Recently, Qwen 2.5-Coder outranked GPT-4o and o1-preview on Livebench coding category, and Qwen2-VL-72B is currently leading the openVLM leaderboard, showing how competitive Chinese models can be.

A Broader Scientific Perspective

AI for fundamental research
In the broader scientific and technical landscape, AI is making substantial contributions beyond classical areas such as NLP or image processing. Indeed, a 2024 study on AI’s impact on scientific discovery revealed that AI-assisted researchers discovered 44% more materials, and that it led to a 39% increase in patent fillings [12, 13]. This would also increase downstream innovation, +17% according to that same study.

Another good example is DeepMind’s FunSearch, “a method to search for new solutions in mathematics and computer science” [14]. Based on LLMs , it unlocked new discoveries in mathematical sciences.

AI for robotics
Robotics, another area benefiting from AI research, is progressing rapidly. For instance, Google DeepMind team’s autoRT system uses VLM (Vision Language Model) to understand the robot environment and an LLM to suggest consecutive tasks [15]. Robotics has also become more accessible with open-source tools like HuggingFace’s LeRobot, which hosts pretrained models, datasets with human-collected demonstrations, and pre-trained demonstrations designed for real-world robotics [16].

2024 Trends Summary

The combination of these advancements — ranging from open-source accessibility and multimodal capabilities to innovations in quantization and scientific applications — reflects a year of diversified progress in AI research.

Notably, 2024 saw the first Nobel Prize awarded in AI, highlighting the field’s growing impact on scientific and societal advancement. The Nobel Prize in Physics was indeed awarded to Geoffrey Hinton and John Hopfield for their pioneering work in artificial neural networks, which laid the foundation for modern machine learning and AI technologies.

Our Predictions For 2025

Agentic Development Will Be The Hottest Topic

As seen previously, 2024 has seen some great advancements in AI agents demonstrating its feasibility and more importantly, its high relevance in many real-world contexts.

This trend will accelerate significantly in 2025 due to two main factors.

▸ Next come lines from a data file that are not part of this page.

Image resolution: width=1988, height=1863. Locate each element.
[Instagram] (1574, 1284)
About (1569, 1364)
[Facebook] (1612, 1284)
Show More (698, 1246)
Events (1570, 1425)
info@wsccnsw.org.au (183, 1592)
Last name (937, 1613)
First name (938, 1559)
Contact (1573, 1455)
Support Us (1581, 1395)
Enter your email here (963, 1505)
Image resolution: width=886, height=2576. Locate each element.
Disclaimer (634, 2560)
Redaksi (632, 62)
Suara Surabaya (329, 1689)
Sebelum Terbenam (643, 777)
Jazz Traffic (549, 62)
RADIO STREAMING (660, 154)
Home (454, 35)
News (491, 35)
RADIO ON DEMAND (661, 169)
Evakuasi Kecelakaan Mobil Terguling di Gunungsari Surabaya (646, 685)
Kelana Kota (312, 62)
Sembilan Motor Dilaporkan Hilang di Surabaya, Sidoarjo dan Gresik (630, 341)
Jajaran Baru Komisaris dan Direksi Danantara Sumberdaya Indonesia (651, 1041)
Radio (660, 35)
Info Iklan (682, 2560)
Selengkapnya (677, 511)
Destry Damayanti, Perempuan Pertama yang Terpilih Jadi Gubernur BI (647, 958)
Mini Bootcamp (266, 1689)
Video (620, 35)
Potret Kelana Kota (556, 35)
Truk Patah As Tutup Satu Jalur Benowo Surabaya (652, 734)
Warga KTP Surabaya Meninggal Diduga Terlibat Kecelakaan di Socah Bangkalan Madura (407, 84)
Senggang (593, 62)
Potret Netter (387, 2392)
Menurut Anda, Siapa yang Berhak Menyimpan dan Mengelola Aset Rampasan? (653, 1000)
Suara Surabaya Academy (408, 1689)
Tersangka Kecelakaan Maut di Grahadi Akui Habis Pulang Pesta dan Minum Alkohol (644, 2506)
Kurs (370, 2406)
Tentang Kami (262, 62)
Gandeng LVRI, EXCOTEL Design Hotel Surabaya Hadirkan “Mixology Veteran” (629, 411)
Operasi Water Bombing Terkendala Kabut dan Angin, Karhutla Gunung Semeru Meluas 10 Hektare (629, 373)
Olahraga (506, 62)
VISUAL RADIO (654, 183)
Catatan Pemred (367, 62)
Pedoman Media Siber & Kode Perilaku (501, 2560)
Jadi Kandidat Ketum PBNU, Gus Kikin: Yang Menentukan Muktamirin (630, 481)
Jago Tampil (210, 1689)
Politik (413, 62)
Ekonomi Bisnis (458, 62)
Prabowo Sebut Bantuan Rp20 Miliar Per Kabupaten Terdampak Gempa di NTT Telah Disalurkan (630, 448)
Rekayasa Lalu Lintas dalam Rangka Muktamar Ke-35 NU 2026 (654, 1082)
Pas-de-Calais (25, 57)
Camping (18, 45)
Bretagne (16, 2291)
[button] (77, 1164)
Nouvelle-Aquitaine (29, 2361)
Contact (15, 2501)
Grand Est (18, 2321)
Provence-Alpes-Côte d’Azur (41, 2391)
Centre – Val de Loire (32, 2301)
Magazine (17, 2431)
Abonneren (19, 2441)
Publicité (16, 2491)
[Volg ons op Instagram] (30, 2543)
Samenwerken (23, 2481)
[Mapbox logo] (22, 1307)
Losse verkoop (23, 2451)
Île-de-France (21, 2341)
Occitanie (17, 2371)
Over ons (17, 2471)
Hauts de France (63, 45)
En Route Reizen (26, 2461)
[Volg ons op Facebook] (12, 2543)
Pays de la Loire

The development and improvement of multimodal models: These models being able to receive and generate multiple types of inputs and outputs will unlock the range of interactions with tools, systems or applications.
As an example, the newly released Gemini 2.0 can process and generate text, images, audio, and video. This capability enables efficient user interactions across different platforms such as Google TV where users can ask out loud about the latest movies or general topics, and Google TV responds with relevant content from sources like YouTube [17].
The development of frameworks to create seamlessly AI agents: Newly released Hugging Face‘s SmolAgents [18] highlights this trend by simplifying code agent creation with features like search tools or dynamic execution.
Even more recently, at CES 2025, Nvidia introduced agentic AI blueprints to help developers build AI agents to solve complex tasks such as searching and summarizing videos [19].
Having such a major actor releasing this at one of the most important tech events of the year highlights the importance of that area.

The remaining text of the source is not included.